Skinner extended his sympathies and condolences to the family of his race team, Bill Davis Racing. BILL DAVIS lost his 79-year old father Thursday.
Two drivers did not make the field - JASON RUDD/#31 Repair One Dodge, the 25-year old nephew of RICKY RUDE; and veteran NASCAR driver, DERRIKE COPE/#38 James Western Star Sterling Dodge. The Truck Series has the same policy as Nextel Cup and the Busch Series regarding starts. The top 30 truck teams, who attempted to start all the races last year, are guaranteed a spot on the starting grid. The other six positions are filled based on qualifying time and/or Owner points. This weekend WAYNE EDWARDS/#24 Mighty Motorsports Chevrolet will start thirty-fifth in the race based on points.

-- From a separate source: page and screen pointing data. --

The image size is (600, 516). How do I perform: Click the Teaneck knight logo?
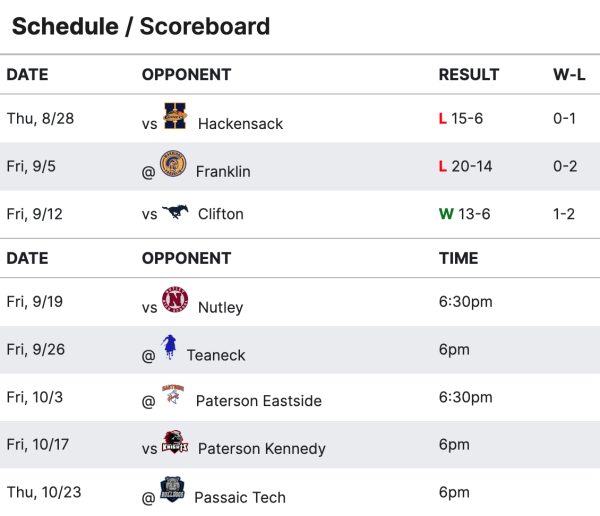pos(168,347)
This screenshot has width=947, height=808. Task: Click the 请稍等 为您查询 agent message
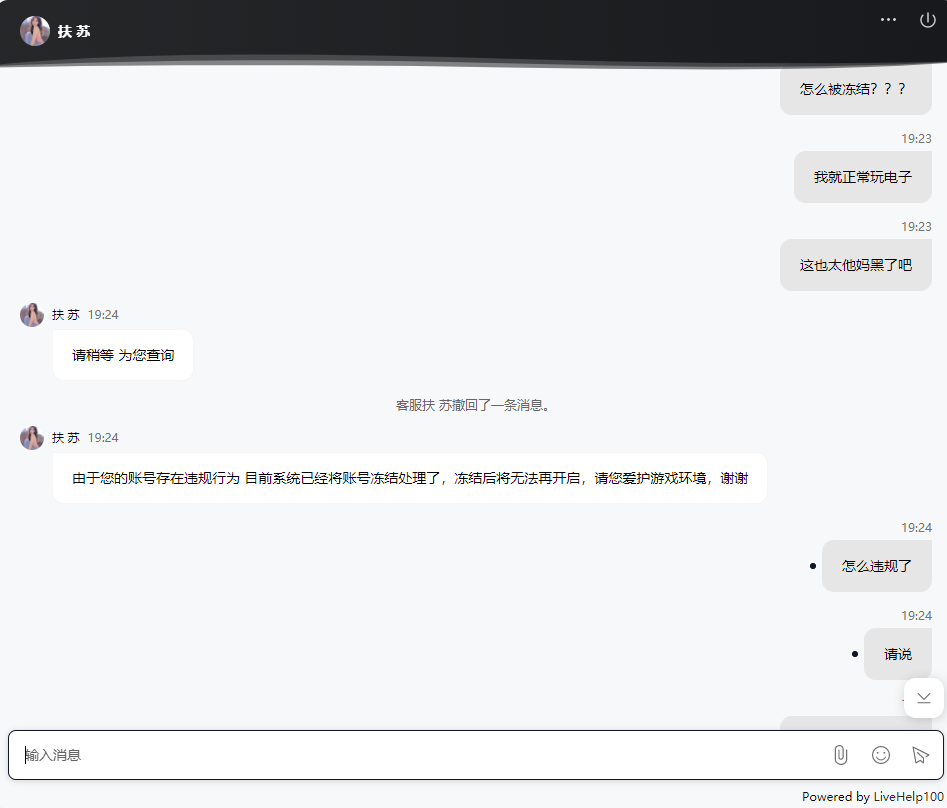(x=122, y=354)
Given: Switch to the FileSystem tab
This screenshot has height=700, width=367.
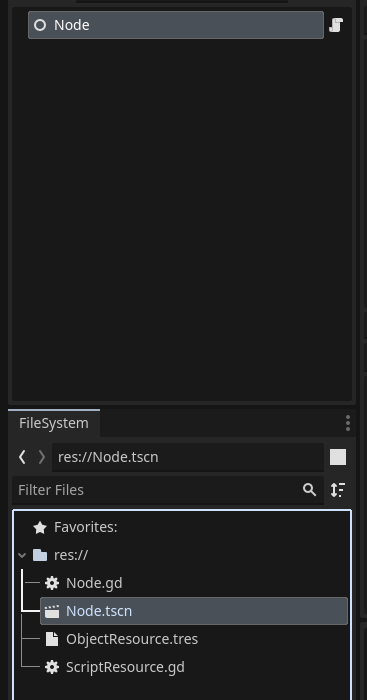Looking at the screenshot, I should click(54, 423).
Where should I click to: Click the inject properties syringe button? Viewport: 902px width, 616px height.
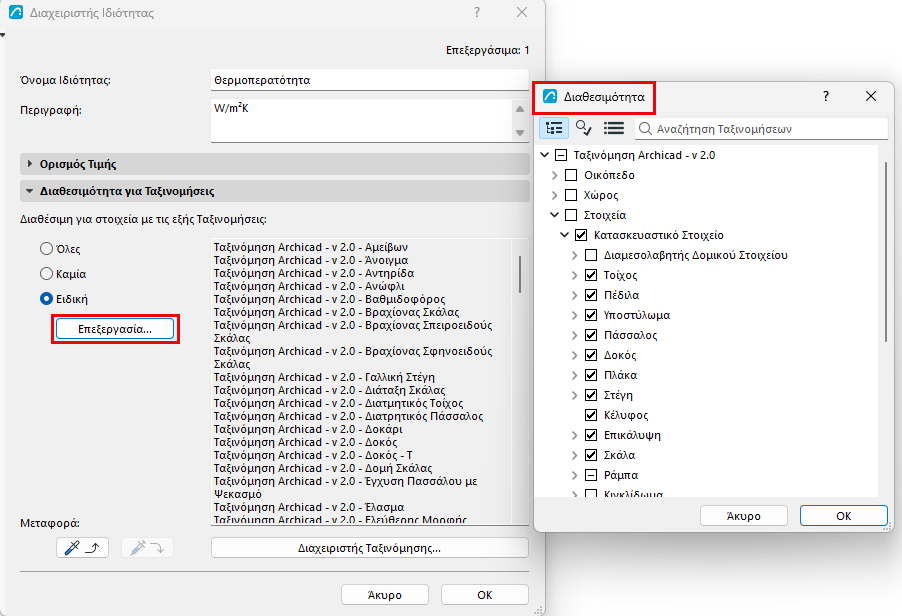147,548
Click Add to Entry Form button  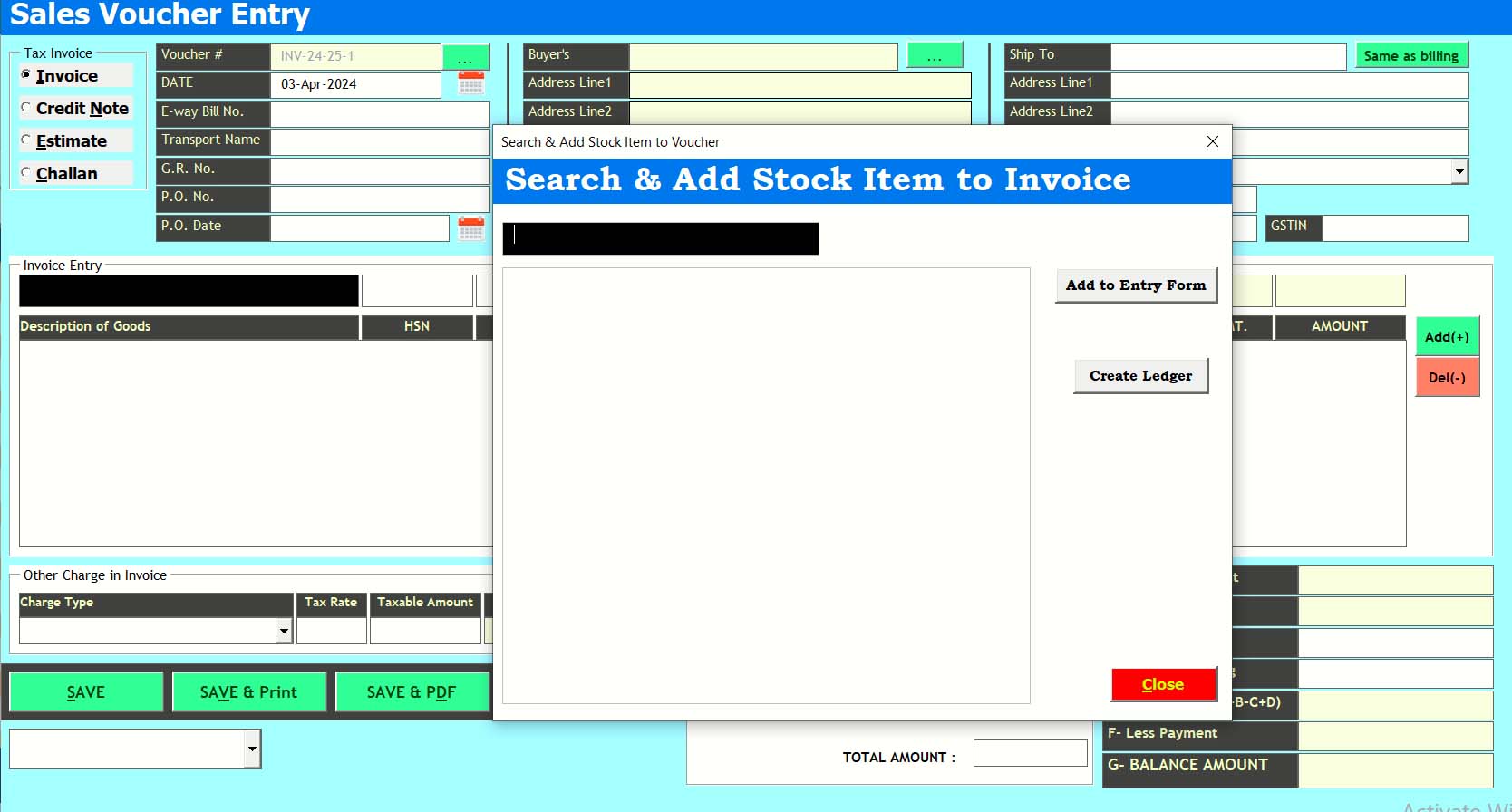[x=1135, y=285]
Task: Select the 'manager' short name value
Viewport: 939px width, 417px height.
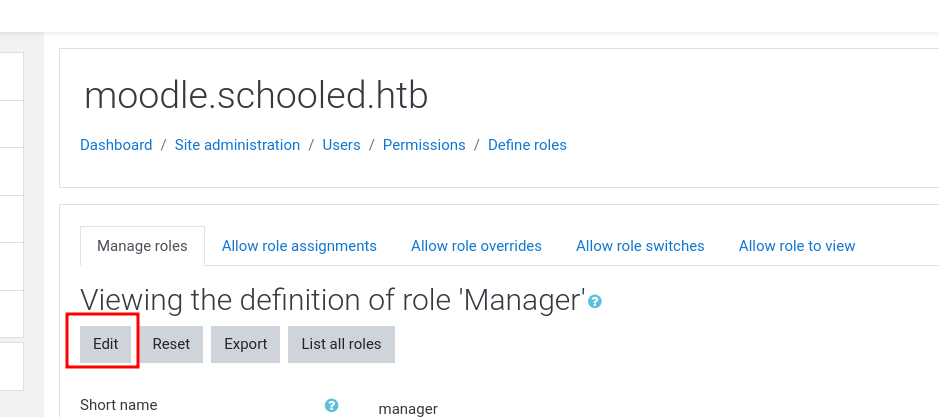Action: coord(408,409)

Otherwise, he would not have raced as he was thirty-seventh fastest of 38 qualifiers for the 36-Truck field.
This year the NASCAR Craftsman Truck Series is celebrating its tenth year, and the slogan is "Ten Years Tough." The series was conceived in 1993 by four off-road team owners/racers, DICK LANDFIELD, JIMMY SMITH, JIM VENABLE, and FRANK 'SCOOP' VESSELS. They all raced pickup trucks in off-roading, and wanted a bigger, better audience for trucks. They were mostly racing with SCORE which puts on the Baja 500 and the Baja 1000 off road endurance races in Mexico. The quartet realized the idea was bigger than they had imagined, and was better served by having the trucks run with NASCAR and took the idea to them.

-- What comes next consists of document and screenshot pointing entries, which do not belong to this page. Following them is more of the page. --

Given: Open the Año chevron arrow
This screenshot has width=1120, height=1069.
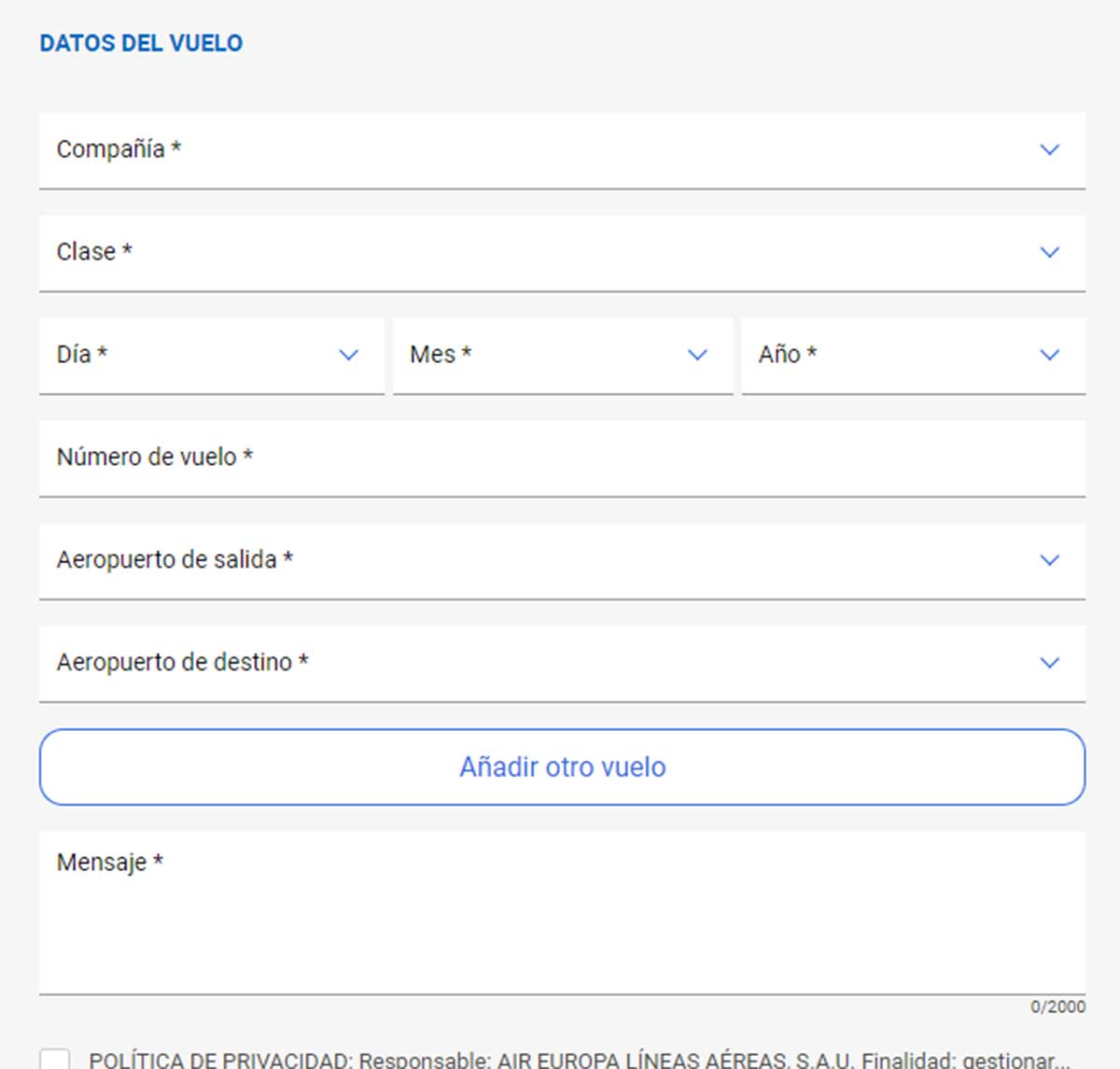Looking at the screenshot, I should pos(1049,355).
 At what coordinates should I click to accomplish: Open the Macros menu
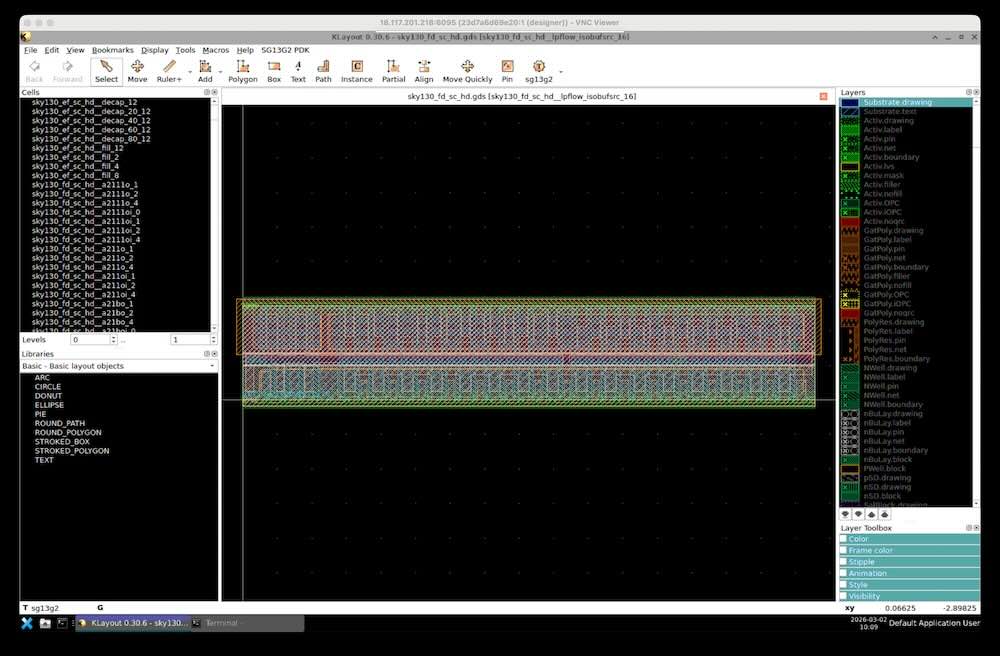(215, 50)
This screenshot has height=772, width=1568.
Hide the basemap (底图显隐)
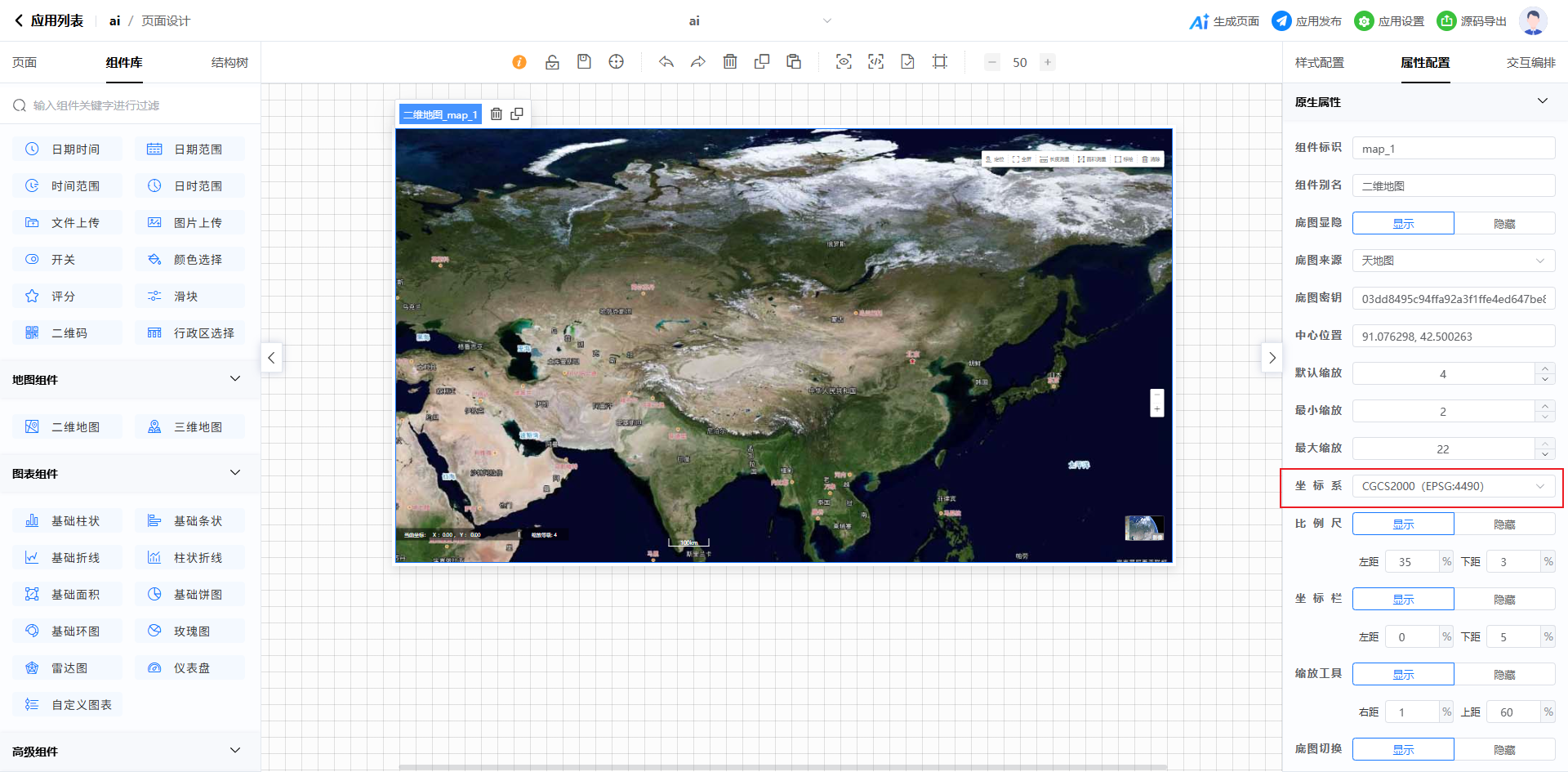coord(1503,223)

The NASCAR series was announced in May 1994 at what was then called Sears Point Raceway, which was hosting a NASCAR Winston Cup race. BRIAN FRANCE made the announcement, and the first of four exhibition races was held in July at Mesa Marin Raceway in Bakersfield. There were six trucks, five Fords and one Chevrolet. The other three exhibitions were at Portland Speedway, Saugus Speedway and Tucson Raceway Park. This was followed by four Winter Heat races at TRP, and the first full season was 1995.
The prototype truck was a Ford, built and tested by GARY COLLINS, whose family owns Mesa Marin Raceway. The first full season there were three manufacturers represented, Chevrolet, Dodge and Ford. Chevy and Ford had manufacturer and factory support, but it wasn't until the second year that Dodge provided support to its teams. Toyota joined the Truck Series in 2004, after years of speculation and preparation. Now there's talk, just idle talk, that Nissan is the next manufacturer to race Trucks.